WHAT IS EXPECTED: Transcribe, word for word, every line from the one containing "Image resolution: width=699" through the final line of the records, and omit the pictures.

TASK DATA:
# # # # # # #

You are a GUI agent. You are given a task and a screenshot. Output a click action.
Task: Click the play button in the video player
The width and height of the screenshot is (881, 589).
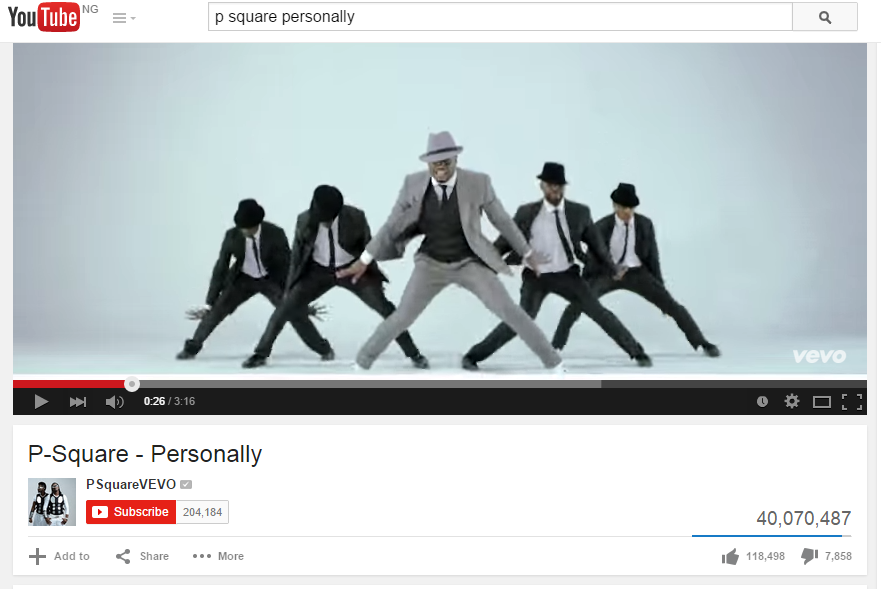41,402
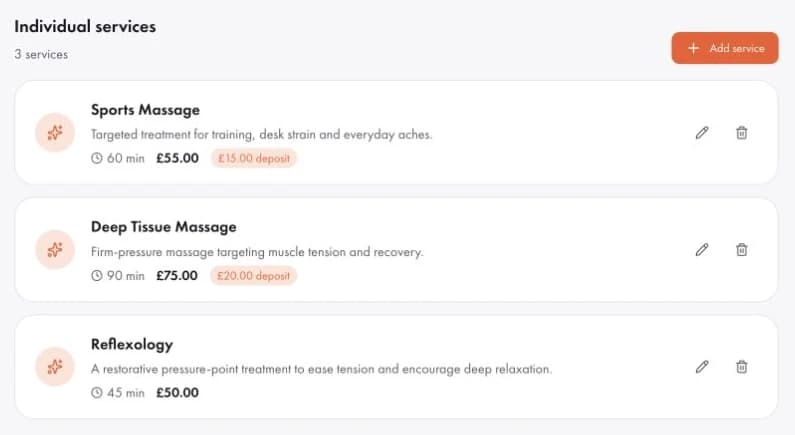Click the pencil icon for Reflexology
Viewport: 795px width, 435px height.
702,367
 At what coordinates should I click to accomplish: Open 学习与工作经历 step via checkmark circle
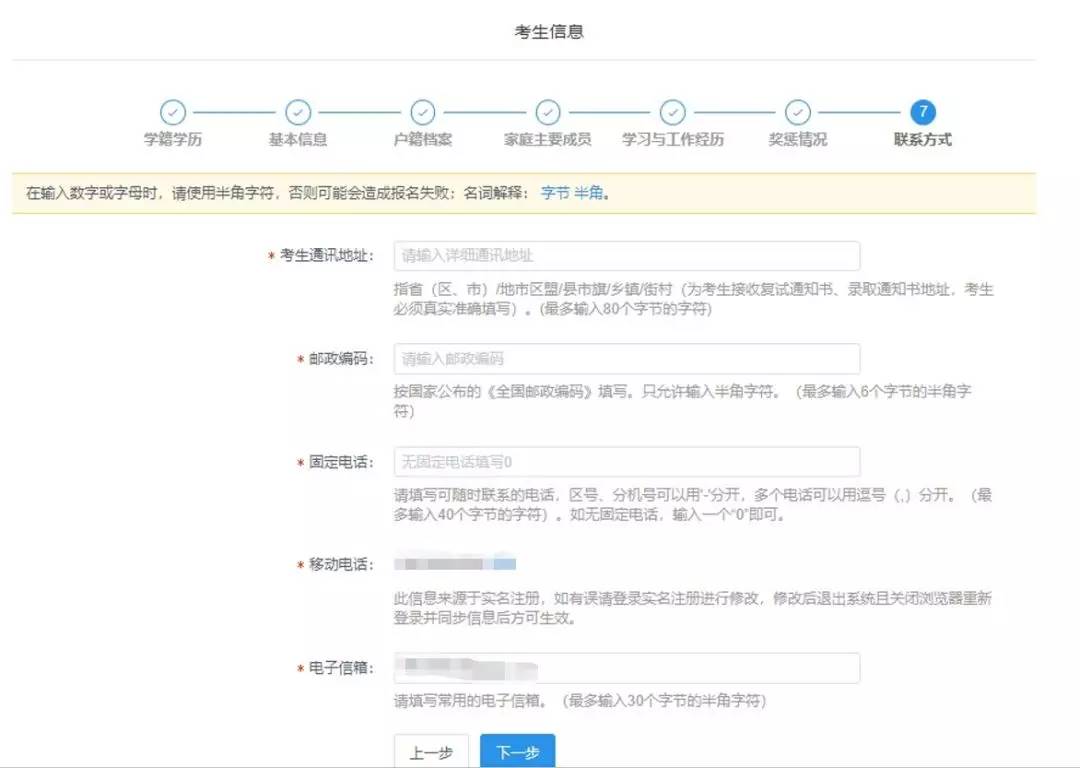pos(673,112)
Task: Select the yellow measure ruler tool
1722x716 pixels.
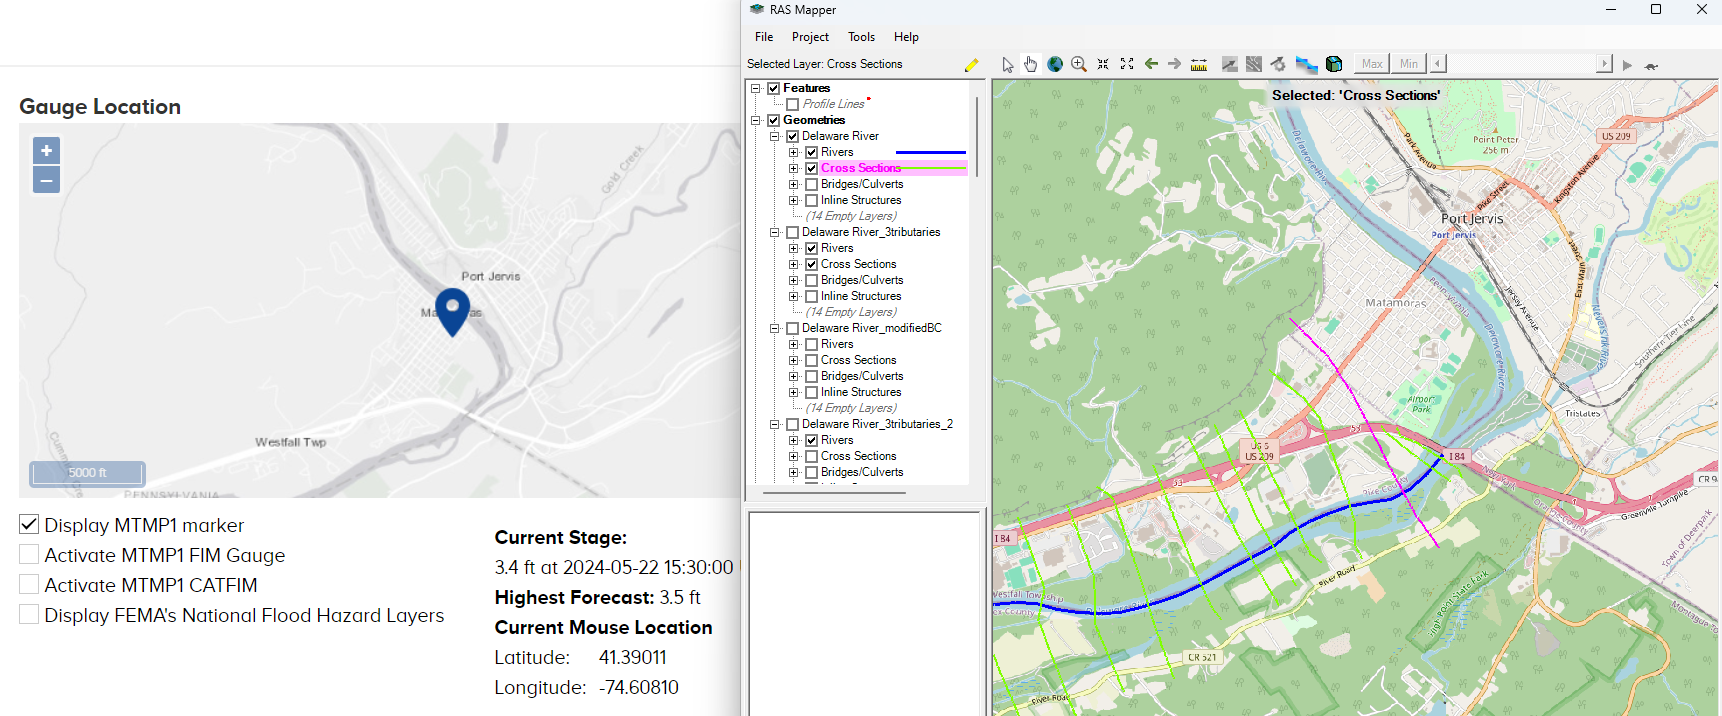Action: [1199, 64]
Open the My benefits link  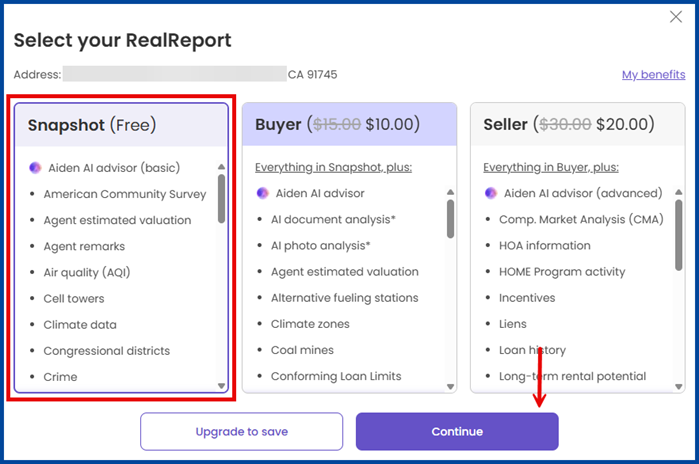coord(653,75)
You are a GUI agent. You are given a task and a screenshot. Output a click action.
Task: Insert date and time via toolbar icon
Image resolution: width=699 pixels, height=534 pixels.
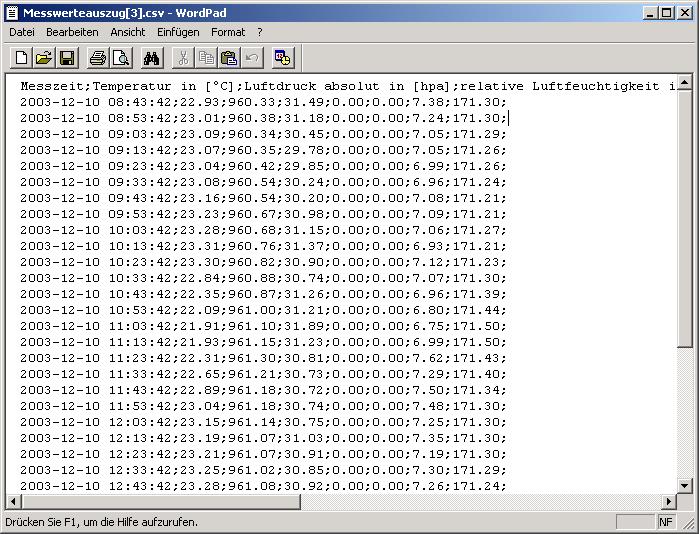[283, 58]
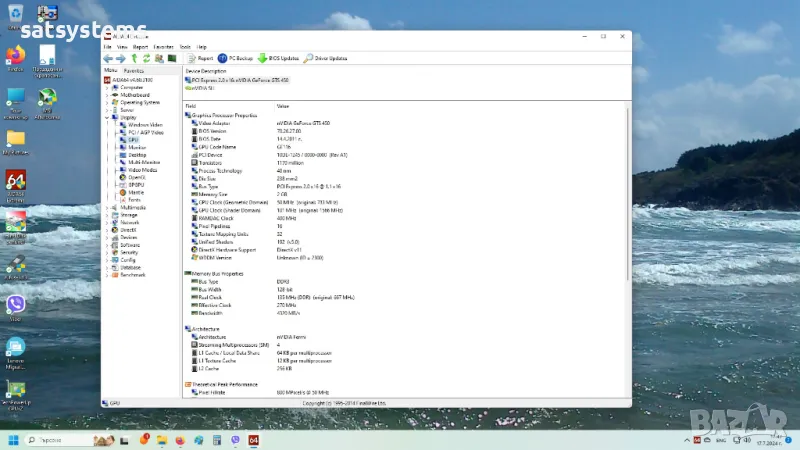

# # # # # # #

RESULT FOR THIS EXERCISE:
Image resolution: width=699 pixels, height=534 pixels.
[283, 58]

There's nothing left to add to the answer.